7.3 Class families, class teams, and subsystems

Erich Gamma coined the terms class teams, class families, and (specifically in this context) subsystems in his Ph.D. thesis (1991).

Class families evolve around the principal abstractions of a framework. The members of a class family adhere to the interface defined by the corresponding abstract class or interface. For example, the Component family in the Java Swing framework contains around 50 members they are subclasses of the abstract class Component. The Container family is a subfamily of the Component family and has about 10 members.

If the family crystallization point that is, the abstract class or interface is already identified in the set of aCiRC cards, the families will evolve in a top-down manner. The abstraction is there first; the specific family members follow later. Quite often, families evolve in a bottom-up process when framework developers recognize similarities between several concrete classes.

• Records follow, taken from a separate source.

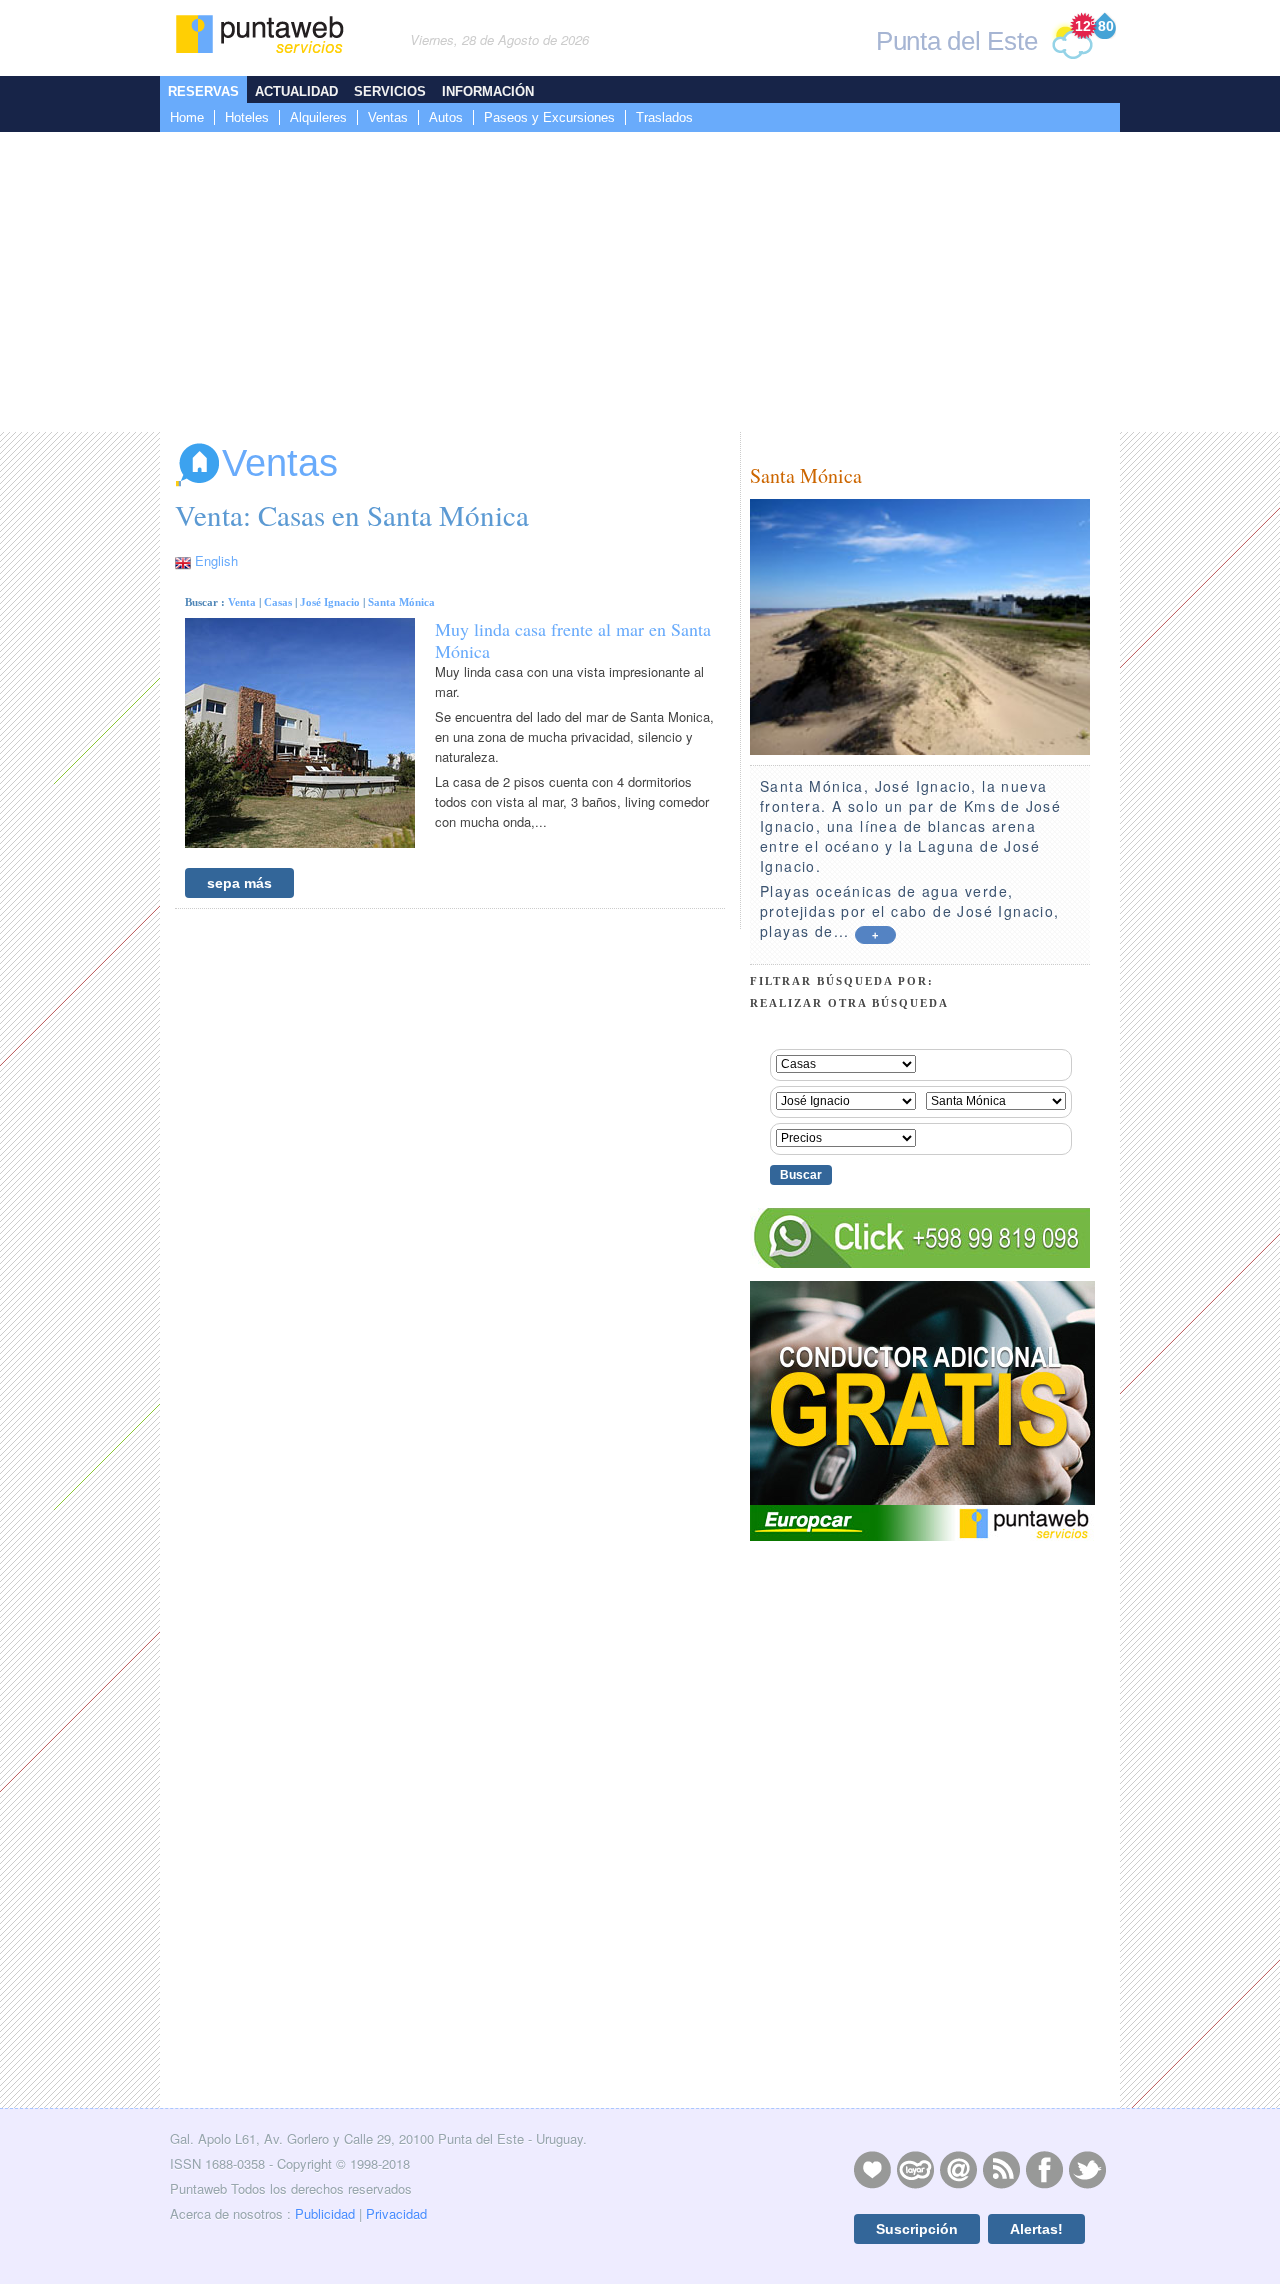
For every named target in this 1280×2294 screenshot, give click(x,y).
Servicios (390, 91)
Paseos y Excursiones (549, 117)
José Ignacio (330, 602)
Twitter (1087, 2169)
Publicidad (325, 2213)
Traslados (664, 117)
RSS (1001, 2169)
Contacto (958, 2169)
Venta (242, 602)
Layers (915, 2169)
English (216, 560)
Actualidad (296, 91)
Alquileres (318, 117)
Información (488, 91)
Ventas (388, 117)
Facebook (1044, 2169)
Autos (446, 117)
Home (187, 117)
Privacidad (396, 2213)
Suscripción (917, 2229)
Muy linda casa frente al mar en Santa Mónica (573, 640)
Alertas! (1036, 2229)
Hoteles (247, 117)
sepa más (239, 883)
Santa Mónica (401, 602)
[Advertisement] (640, 282)
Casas (278, 602)
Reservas (203, 91)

Thus, the abstract class or interface is defined based on the experience incorporated in the specific classes. Thus an aCiRC card should be added if families arise in a bottom-up manner.

Consider an important design hint for class families the root of class families should be lightweight. For example, excessive data representations should be avoided in abstract classes that correspond to key abstractions in the framework domain.

Class teams consist of cooperating families. Thus the relationship between aCiRC cards might provide useful hints as to which class families could form teams. Class teams rely on abstract coupling and are reused as a whole. For example, the two class families in the Java Swing framework form a team. In the ET++ framework (Weinand and Gamma, 1994) the class families Text, TextView, and TextFormatter form a team. The specific text representations (abstract class Text) can be displayed by various views (subclasses of the abstract class TextView). The Text and TextView combination cooperate with any text-formatting algorithm through the abstract coupling of the Text abstraction with the TextFormatter abstraction.

Subsystems explicitly encapsulate a class team by offering an adequate interface. Thus, a subsystem corresponds to the definition of a software component in Chapter 1. The Fa ade pattern (Gamma et al., 1995) also discusses this modularization aspect (see Figure 7.3). In general, the definition of an additional abstraction makes reuse easier for clients and reduces the coupling between specific classes of teams.

Figure 7.3. Packaging a class team in a component (= subsystem, = Fa ade)

The concepts of class families, class teams, and subsystems also help in redesigning framework hierarchies. Gamma (1991) distinguishes between vertical and horizontal reorganizations. The following reorganization steps should be regarded as triggers of framework evolutions:

• Vertical reorganizations of framework class hierarchies

  The following operations represent vertical reorganizations.

  1. Moving common properties/protocols/parameters of classes up the class hierarchy. This usually happens within a class family. Check whether commonalities exist.

  2. Splitting up an overly complex class into a class family. This creates a class family. Check whether a class is too complex in terms of number of methods, conditional statements in the methods, and/or data structures.

  3. Avoiding the overriding of too many specific methods by adding abstract classes. This also creates a class family. Check whether specific methods are often overridden in adaptations.

• Horizontal reorganizations of framework class hierarchies

  The following operations represent horizontal reorganizations.

  1. Splitting up a class with too many responsibilities into a class team. The class team might be packaged into a component. Check whether a class has too many responsibilities (in terms of CRC responsibilities). Consider ten or more responsibilities as a rule of thumb limit for discovering classes with too many responsibilities.

  2. Moving features into strategy classes (according to the Strategy/Bridge patterns, which rely on the Separation construction principle). Check whether compositional adaptation of certain features is required. (See also next section.)

• Framelets

  There is a close relationship between class families and class teams/subsystems on the one side and what we call framelets on the other. Essentially, they represent views at different levels of abstractions of a framework. The class families and teams look at the framework as a concrete architecture, whereas the framelets describe it as an abstract design. Framelets are discussed in Section 7.6.